Os processos dizem respeito, dentre os temas abordados, às medidas de enfrentamento à doença, determinadas por meio de decreto, a solicitações de leitos ou medicamentos a pacientes em tratamento de Coronavírus, além de pedidos para o retorno do lockdown (suspensão total de atividades não essenciais) e paralisação de atividades.

“Todos os dias, verificamos a entrada de novas ações pelo sistema do Processo Judicial Eletrônico (PJe), para tomarmos as providências, administrativas ou judiciais, antes do pronunciamento judicial.
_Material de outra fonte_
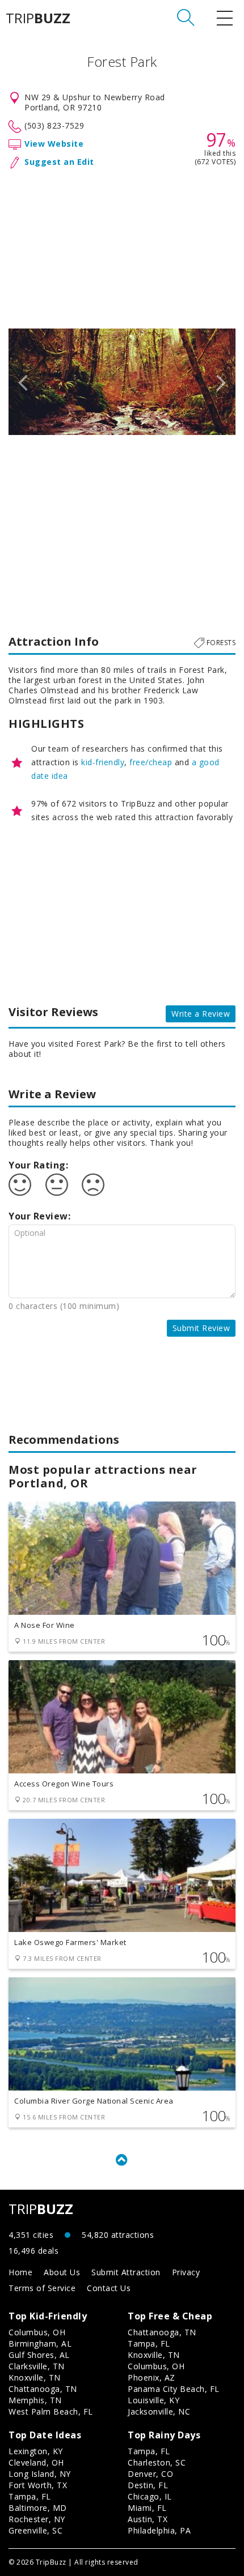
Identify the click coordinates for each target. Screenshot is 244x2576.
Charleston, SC (157, 2462)
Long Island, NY (40, 2473)
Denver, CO (150, 2473)
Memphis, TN (35, 2400)
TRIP (38, 18)
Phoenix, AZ (151, 2377)
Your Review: (39, 1216)
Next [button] (221, 382)
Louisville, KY (153, 2400)
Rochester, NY (37, 2519)
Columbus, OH (37, 2332)
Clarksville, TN (37, 2366)
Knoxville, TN (35, 2377)
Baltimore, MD (38, 2507)
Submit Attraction (126, 2272)
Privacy (186, 2272)
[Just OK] (56, 1185)
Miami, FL (147, 2507)
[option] (122, 382)
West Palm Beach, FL (51, 2411)
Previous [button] (23, 382)
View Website (53, 143)
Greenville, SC (35, 2530)
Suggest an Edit (59, 161)
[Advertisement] (122, 246)
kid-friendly (102, 762)
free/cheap (150, 762)
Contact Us (109, 2288)
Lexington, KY (36, 2451)
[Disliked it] (93, 1185)
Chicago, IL (150, 2496)
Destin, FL (148, 2485)
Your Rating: (38, 1165)
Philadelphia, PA (159, 2530)
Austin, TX (147, 2519)
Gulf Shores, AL (39, 2354)
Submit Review (201, 1328)
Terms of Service (42, 2288)
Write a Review (200, 1013)
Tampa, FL (149, 2343)
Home (20, 2272)
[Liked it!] (20, 1185)
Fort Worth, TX (38, 2485)
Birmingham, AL (40, 2343)
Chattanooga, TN (43, 2388)
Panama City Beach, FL (174, 2388)
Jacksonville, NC (159, 2411)
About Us (62, 2272)
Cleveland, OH (36, 2462)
Em demandas de leito, por exemplo (que são bem raras hoje em dia, e tratadas como prioridade), encaminhamos imediatamente para a Secretaria de Saúde (Sespa). Verificamos o que está acontecendo e tentamos agilizar a internação, sempre obedecendo os critérios da regulação de leitos”, explicou Ana Carolina Paúl Peracchi, procuradora-geral adjunta do contencioso.
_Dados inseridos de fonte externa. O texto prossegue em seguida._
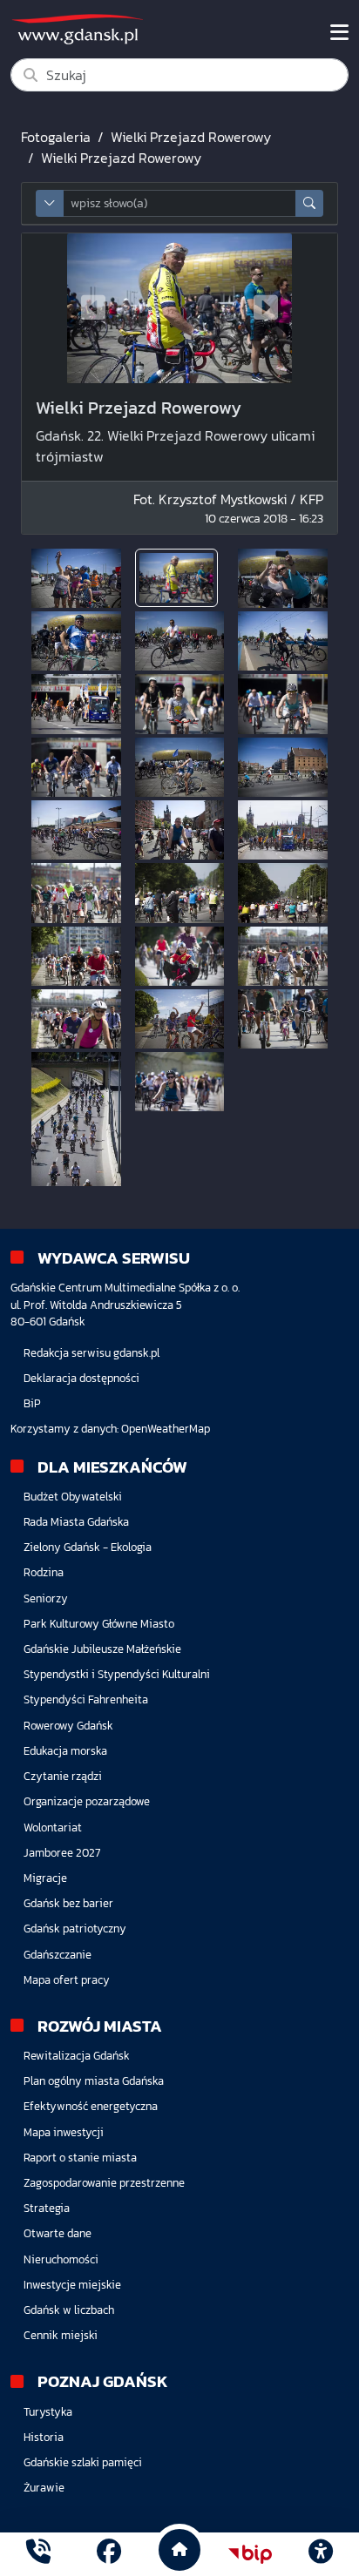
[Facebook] (109, 2553)
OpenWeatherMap (165, 1428)
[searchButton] (309, 203)
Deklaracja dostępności (81, 1378)
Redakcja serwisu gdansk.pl (91, 1353)
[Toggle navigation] (339, 32)
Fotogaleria (56, 136)
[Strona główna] (38, 2553)
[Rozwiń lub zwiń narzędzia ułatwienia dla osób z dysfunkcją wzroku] (320, 2554)
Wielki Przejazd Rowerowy (191, 136)
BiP (32, 1403)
A Força-Tarefa, formada por procuradores do Estado, foi constituída após o surgimento das primeiras demandas, em março deste ano, de paralisação de atividades e contra o Decreto Estadual 609/2020, que foi revogado meses depois, mas que trouxe as primeiras ações a serem implementadas no Estado para o enfrentamento da doença.

TRABALHO PREVENTIVO

“Nós trabalhamos preventivamente. Desde o início, começamos a detectar as ações logo no seu ajuizamento para que, antes da manifestação do juízo, o Estado pudesse também ter a oportunidade de apresentar as suas razões e todos os estudos que, naquele momento, foram utilizados na tomada de decisão. Esse trabalho preventivo fez com que os juízes tivessem um panorama exato do que estava acontecendo, contribuindo para que conseguíssemos decisões favoráveis na maioria dos temas, além de reconhecer as necessidades da sociedade, solucionando-as de forma rápida”, complementou a procuradora do Estado, Myrza Tandaya.

O relatório indica que 100% das decisões liminares, referentes a demandas de leitos para pessoas com Coronavírus, foram cumpridas pelo Estado. Ao todo, 170 ações neste sentido foram ajuizadas no Pará, até o momento.  

De acordo com a procuradora Ana Carolina Paúl, nestes casos em que há solicitação de leitos, e que dizem respeito a demandas urgentes, na maioria das situações, o trabalho antecipado pode garantir o acesso mais rápido ao sistema de saúde e uma maior possibilidade de recuperação destes pacientes.

“Se for concedida uma decisão para cumprimento em horas, por exemplo, já estaremos bem adiantados ou já teremos nos antecipado ao cumprimento. Se for um pedido que ultrapassa as possibilidades da administração, ou que vai contra as políticas públicas que o Pará vem implementando, conseguimos demonstrar a real situação do Estado, antes de o juiz analisar o pedido inicial”, disse.

RECONHECIMENTO

Na última quinta-feira (23), a Procuradoria publicou, no Diário Oficial (DOE), elogio aos procuradores do Estado que fazem parte da Força-Tarefa, dando reconhecimento à competência técnica da equipe. Foram homenageados os procuradores: Adriana Franco Borges Gouveia; Ana Carolina Lobo Gluck Paul Peracchi; Carla Nazaré Jorge Melém Souza; Daniel Cordeiro Peracchi; Erotides Martins Reis Neto; George Augusto Viana da Silva; Gisleno Augusto Costa da Cruz; Gustavo Tavares Monteiro; Mauricio de Jesus Nunes da Silva; Myrza Tandaya Nylander Pegado; Susanne Schnoll Petrola; e Viviane Ruffeil Teixeira Pereira.